If an alternative treatment regimen is considered, the patient should ideally have cleared their bacteraemia using routine intravenous therapy before switching.
For people who inject drugs who are suitable for intermittent outpatient intravenous therapy following routine intravenous therapy, the subsequent use of a long-acting intravenous lipoglycopeptide (eg dalbavancin, oritavancin) may be considered in some circumstances – seek expert adviceKussmann, 2018Tobudic, 2018Tobudic, 2019.
For people who inject drugs who are unsuitable for intravenous therapy, the choice of oral regimen will depend on:
- the susceptibility of the staphylococcal isolate
- the likely adherence to multidose therapy
- potential drug interactions with methadone or other concurrent treatments.

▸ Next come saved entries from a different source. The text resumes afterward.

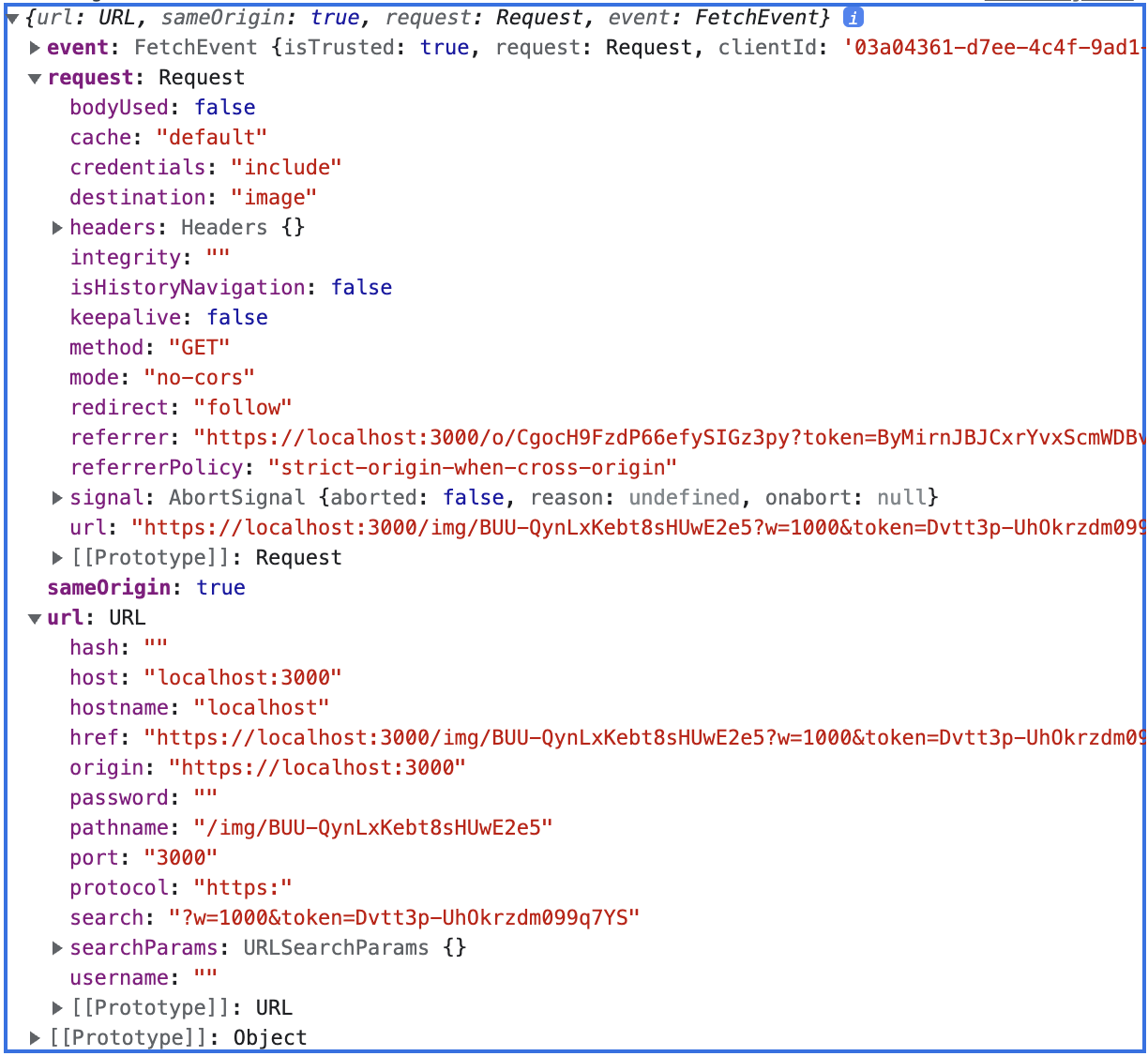Select the pathname value "/img/BUU-QynLxKebt8sHUwE2e5"
The image size is (1148, 1056).
click(372, 828)
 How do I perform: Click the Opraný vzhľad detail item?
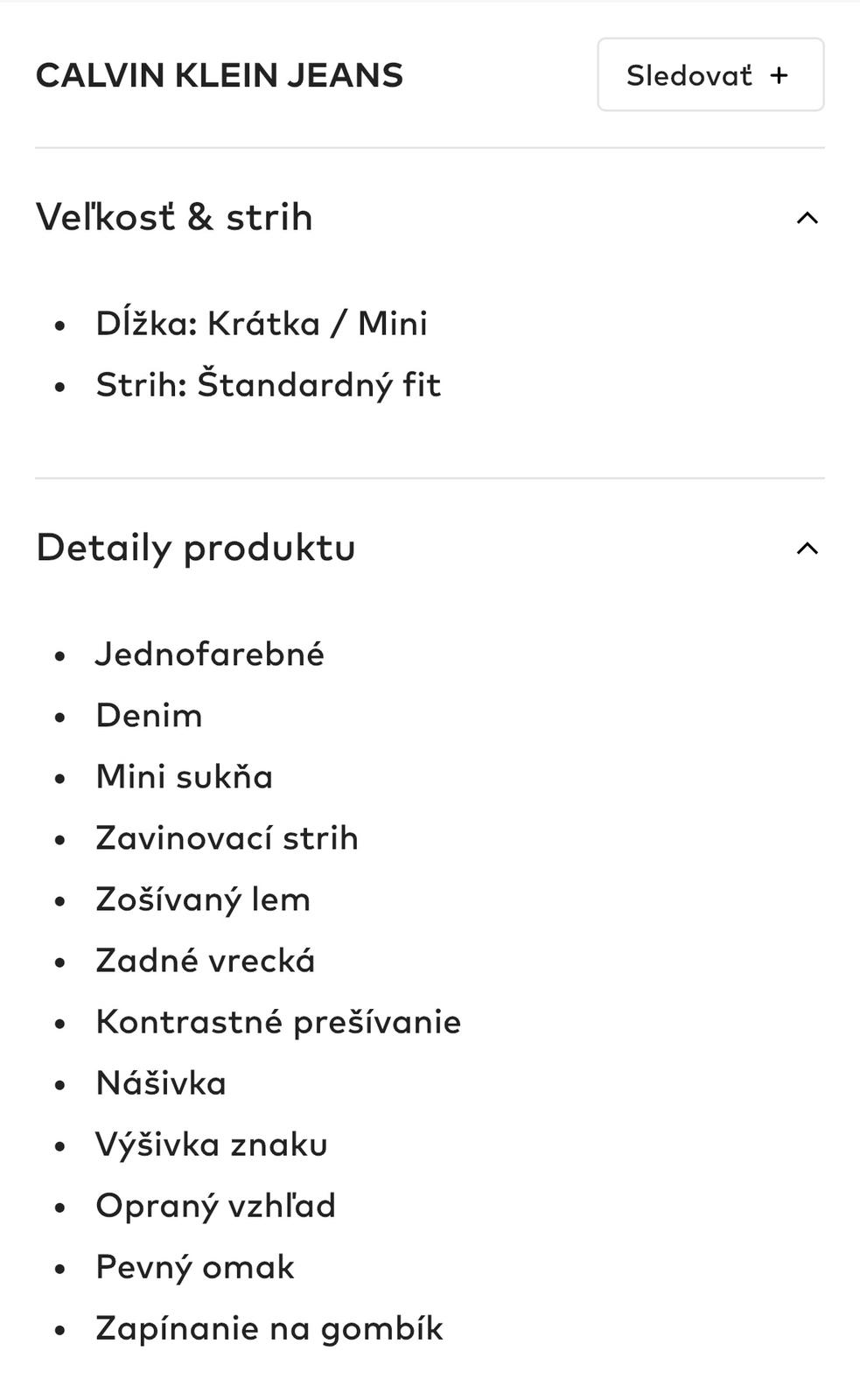tap(215, 1206)
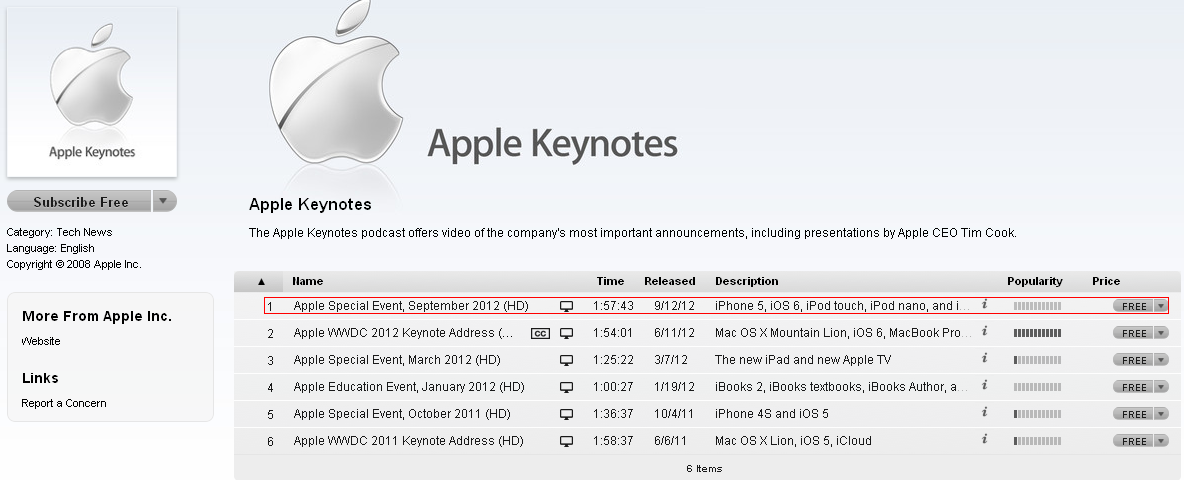The image size is (1184, 480).
Task: Open the Website link under More From Apple
Action: 41,341
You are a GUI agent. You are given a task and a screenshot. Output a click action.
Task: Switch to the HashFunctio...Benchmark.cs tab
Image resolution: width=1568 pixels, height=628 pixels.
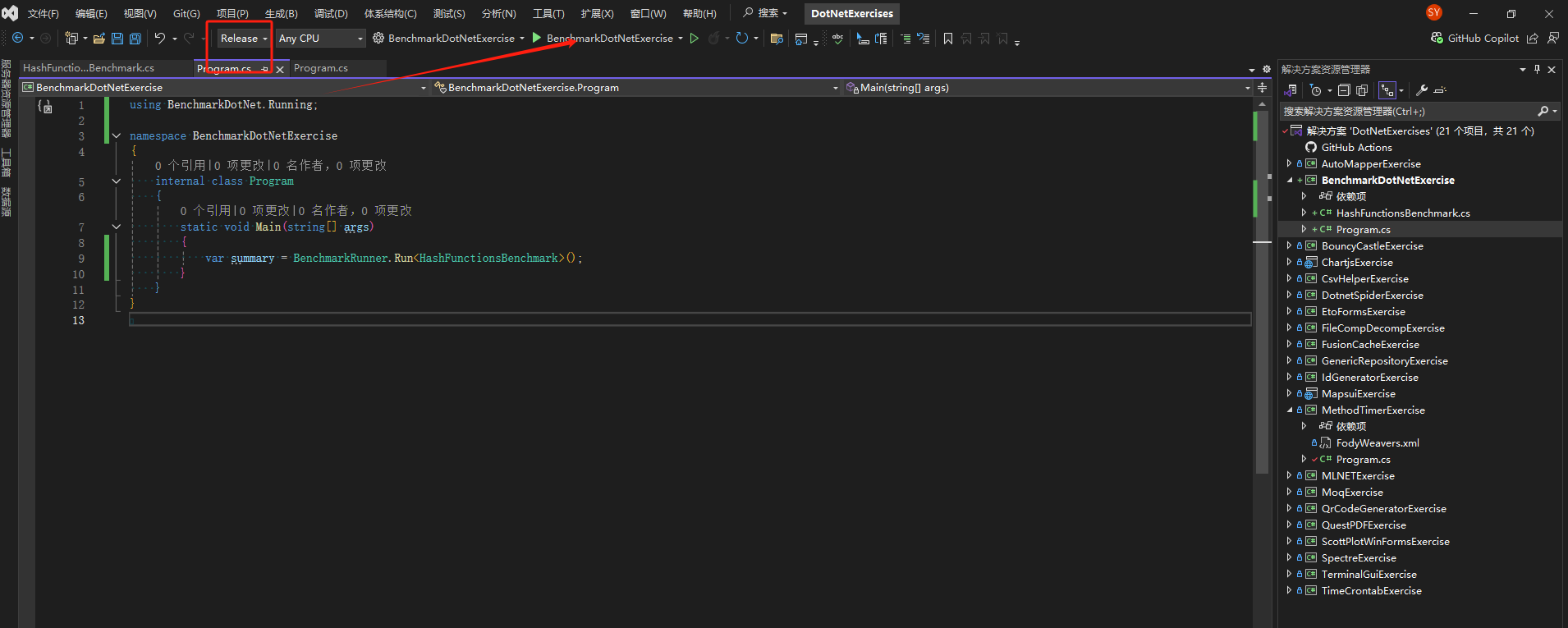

Overall, clinical data for the efficacy of oral regimens are very limitedSpellberg, 2020. The most common regimen recommended is a combination of rifampicin plus a fluoroquinolone (eg ciprofloxacin, moxifloxacin)Dworkin, 1989Heldman, 1996. However, rifampicin can reduce the blood levels of methadone and dose adjustment may be required. The use of fluoroquinolones and methadone together may cause significant QT interval prolongation and torsades de pointes; obtain a baseline echocardiogram (ECG) and periodically monitor – seek expert advice. For comprehensive information on drug interactions, consult an appropriate drug information resource.